One continuous approximation of the Heaviside step function is the sigmoidshaped logistic function. It asymptotes to a value of 0 as its net input approaches negative infinity, and asymptotes to a value of 1 as its net input approaches positive infinity. When the net input is equal to the threshold (or bias) of the logistic, activity is equal to 0.5. Because the logistic function is continuous, its derivative can be calculated, and calculus can be used as a tool to derive new learning rules (Rumelhart, Hinton, & Williams, 1986b). However, it is still nonlinear, so logistic activities can still be interpreted as truth values assigned to propositions.

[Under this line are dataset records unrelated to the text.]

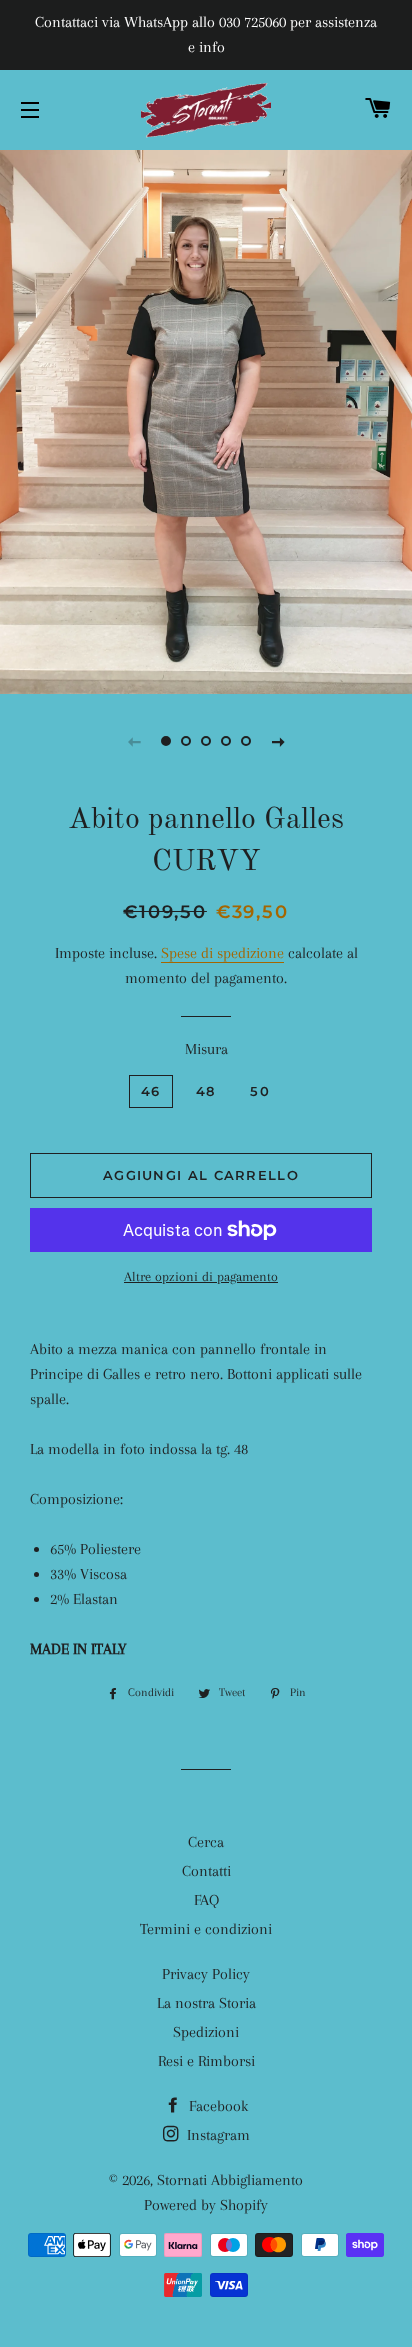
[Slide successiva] (278, 741)
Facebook (216, 2106)
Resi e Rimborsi (206, 2061)
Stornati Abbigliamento (230, 2180)
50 (260, 1091)
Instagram (216, 2135)
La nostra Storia (206, 2003)
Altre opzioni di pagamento (201, 1276)
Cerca (206, 1842)
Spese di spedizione (222, 953)
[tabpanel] (206, 419)
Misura (206, 1049)
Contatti (206, 1871)
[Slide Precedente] (134, 741)
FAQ (206, 1900)
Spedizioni (206, 2032)
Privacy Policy (206, 1974)
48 (206, 1091)
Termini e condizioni (206, 1929)
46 (151, 1091)
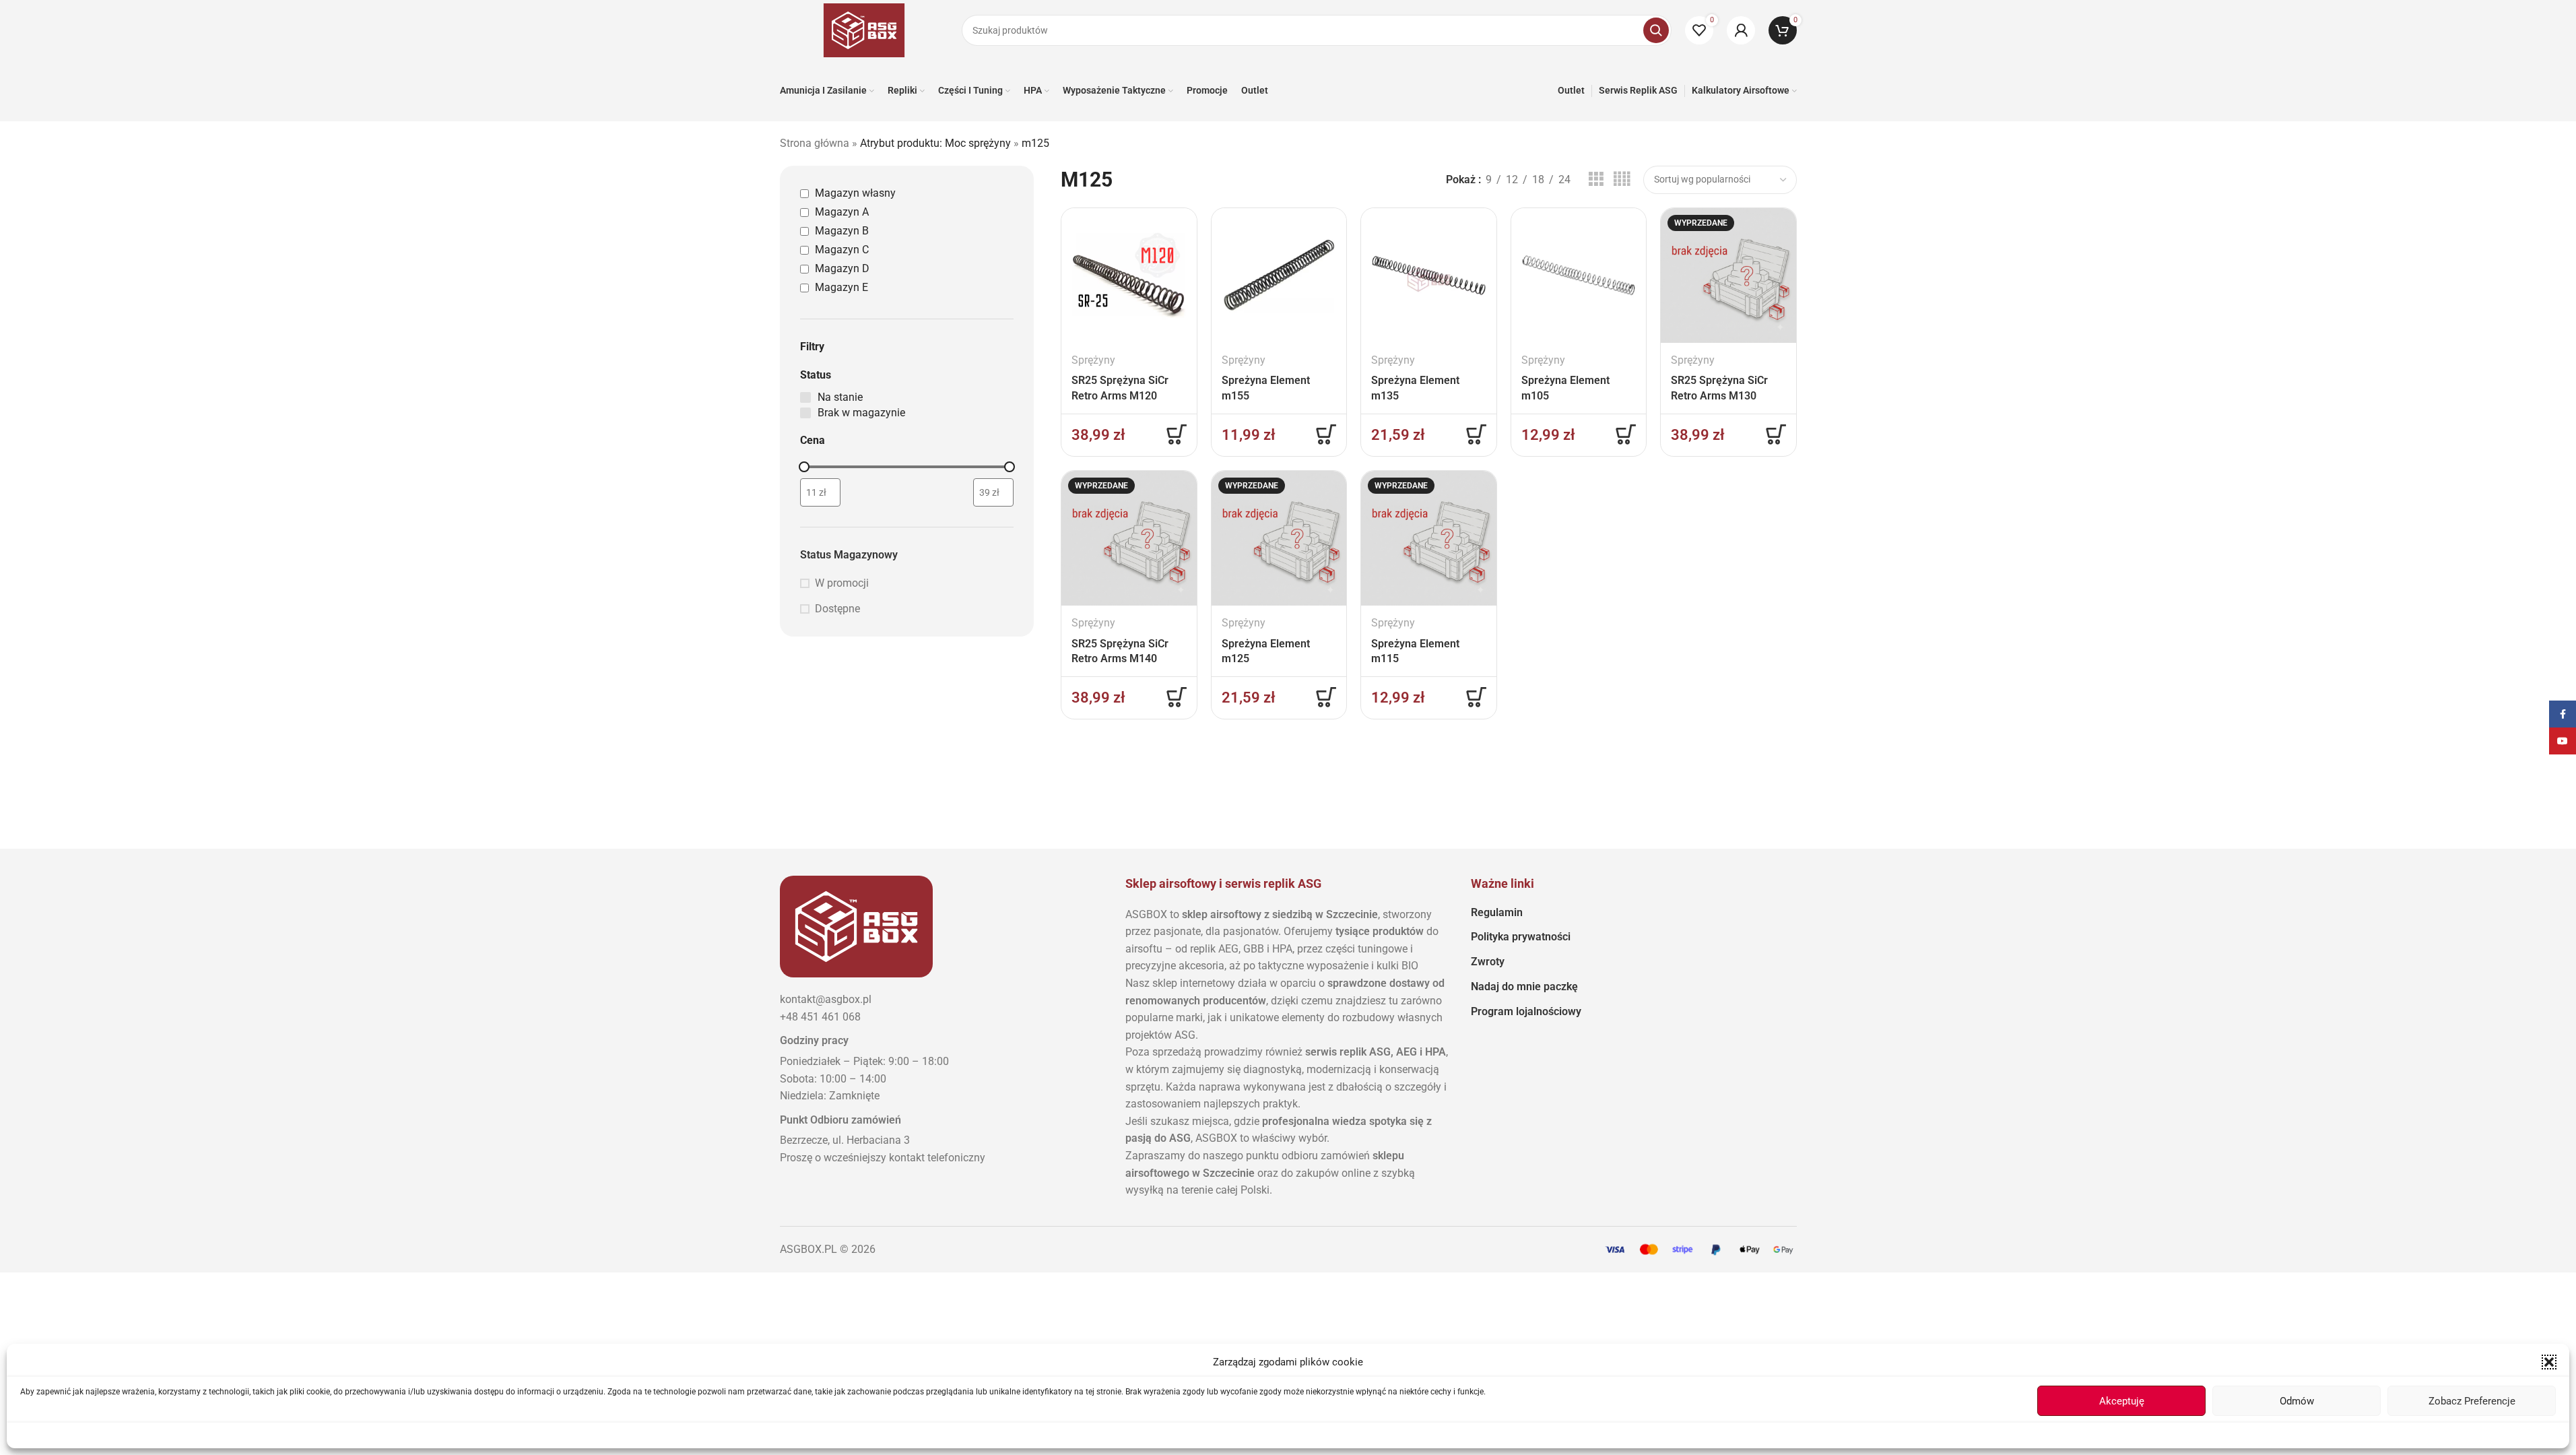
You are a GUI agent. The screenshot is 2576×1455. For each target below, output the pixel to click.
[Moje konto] (1741, 30)
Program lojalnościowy (1526, 1011)
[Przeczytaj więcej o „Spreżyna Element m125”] (1326, 697)
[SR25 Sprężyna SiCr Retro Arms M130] (1728, 276)
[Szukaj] (1656, 30)
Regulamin (1497, 912)
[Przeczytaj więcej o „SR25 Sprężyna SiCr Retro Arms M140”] (1176, 697)
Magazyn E (841, 287)
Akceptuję (2121, 1401)
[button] (2549, 1362)
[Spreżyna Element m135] (1428, 276)
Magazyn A (842, 211)
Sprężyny (1093, 360)
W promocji (842, 583)
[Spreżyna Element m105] (1579, 276)
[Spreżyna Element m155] (1279, 276)
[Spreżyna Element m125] (1279, 538)
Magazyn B (842, 230)
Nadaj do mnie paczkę (1524, 986)
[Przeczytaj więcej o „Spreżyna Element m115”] (1476, 697)
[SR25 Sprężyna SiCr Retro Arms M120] (1129, 276)
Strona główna (814, 143)
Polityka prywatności (1521, 936)
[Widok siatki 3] (1596, 179)
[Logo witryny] (864, 29)
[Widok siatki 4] (1622, 179)
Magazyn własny (855, 193)
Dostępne (837, 608)
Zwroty (1488, 961)
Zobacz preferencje (2472, 1401)
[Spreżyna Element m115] (1428, 538)
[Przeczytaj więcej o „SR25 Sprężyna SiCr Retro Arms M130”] (1776, 434)
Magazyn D (842, 268)
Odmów (2297, 1401)
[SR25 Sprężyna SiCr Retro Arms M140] (1129, 538)
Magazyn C (842, 249)
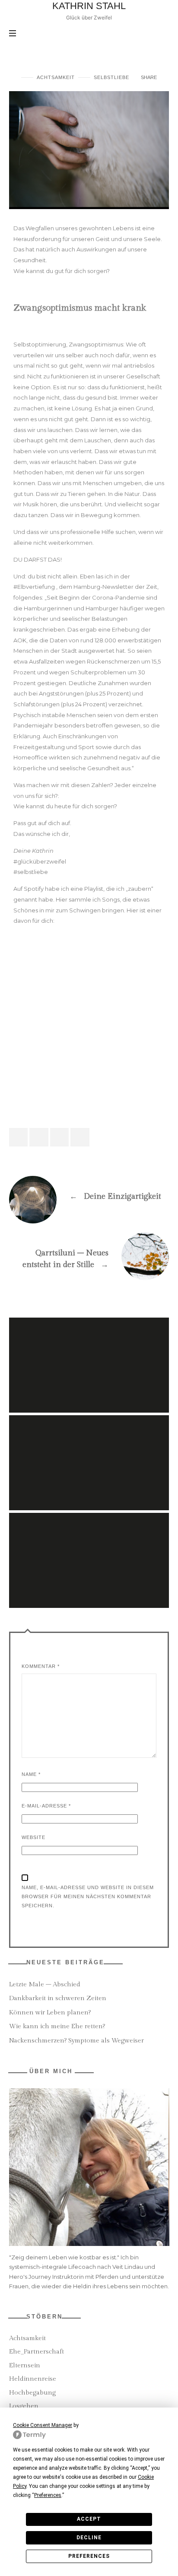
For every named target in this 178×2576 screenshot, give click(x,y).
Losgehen (23, 2406)
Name (31, 1774)
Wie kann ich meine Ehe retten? (57, 2026)
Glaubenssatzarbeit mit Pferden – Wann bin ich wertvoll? (89, 1548)
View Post (89, 1372)
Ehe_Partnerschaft (36, 2351)
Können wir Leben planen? (50, 2012)
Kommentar (41, 1666)
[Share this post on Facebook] (18, 1137)
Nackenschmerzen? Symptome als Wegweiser (76, 2040)
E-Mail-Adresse (46, 1805)
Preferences (89, 2556)
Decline (89, 2538)
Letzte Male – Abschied (44, 1984)
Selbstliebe (111, 77)
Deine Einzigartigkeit (89, 1193)
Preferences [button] (47, 2495)
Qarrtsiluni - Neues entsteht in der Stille (89, 1255)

Modern connectionist networks employ many different nonlinear activation functions. Processing units that employ the logistic activation function have been called integration devices (Ballard, 1986) because they convert a sum (net input) and “squash” it into the range between 0 and 1. Other processing units might be tuned to generate maximum responses to a narrow range of net inputs. Ballard (1986) called such processors value units. A different nonlinear continuous function, the Gaussian equation, can be used to mathematically define a value unit, and calculus can be used to derive a learning rule for this type of artificial neural network (Dawson, 1998, 2004; Dawson & Schopflocher, 1992b).

Many other activation functions exist. One review paper has identified 640 different activation functions employed in connectionist networks (Duch & Jankowski, 1999). One characteristic of the vast majority of all of these activation functions is their nonlinearity. Connectionist cognitive science is associationist, but it is also nonlinear.